Kidney and Metabolic Bone Diseases Vol.30 No.4(4)

Theme Progress in parathyroid research : Pathophysiology and treatment
Title Parathyroid hormone assay and its problems
Publish Date 2017/10
Author Suguru Yamamoto Division of Blood Purification, Niigata University Medical and Dental Hospital
[ Summary ] Circulating parathyroid hormone (PTH) contains full length PTH (1-84) and several kinds of fragments which show various bioactivities. Secondary hyperparathyroidism (SHPT) is associated with mortality in chronic kidney disease (CKD) patients, and evaluation of circulating PTH levels is required to be as accurate as possible. Physicians assess PTH mainly using intact PTH (second generation) or whole PTH (third generation).
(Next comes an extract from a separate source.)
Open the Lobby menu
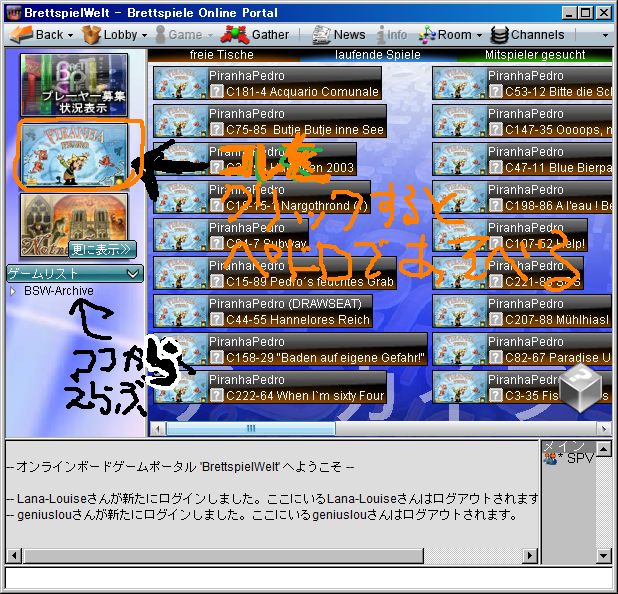Viewport: 618px width, 594px height. point(113,34)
There is considerable evidence regarding the management of CKD-mineral bone disorders (CKD-MBD) with intact PTH. However, the assay has several methodological issues involving not only detecting each normal range and the possibility of detecting full length PTH but also several other kinds of fragments. Whole and intact PTH ratios change according to the severity of SHPT, kidney function, and treatment for CKD-MBD. Whole PTH assesses full length PTH, although there remains insufficient evidence to determine a clinical outcome. Thus, PTH assay still has some issues, which should be discussed for better CKD-MBD management.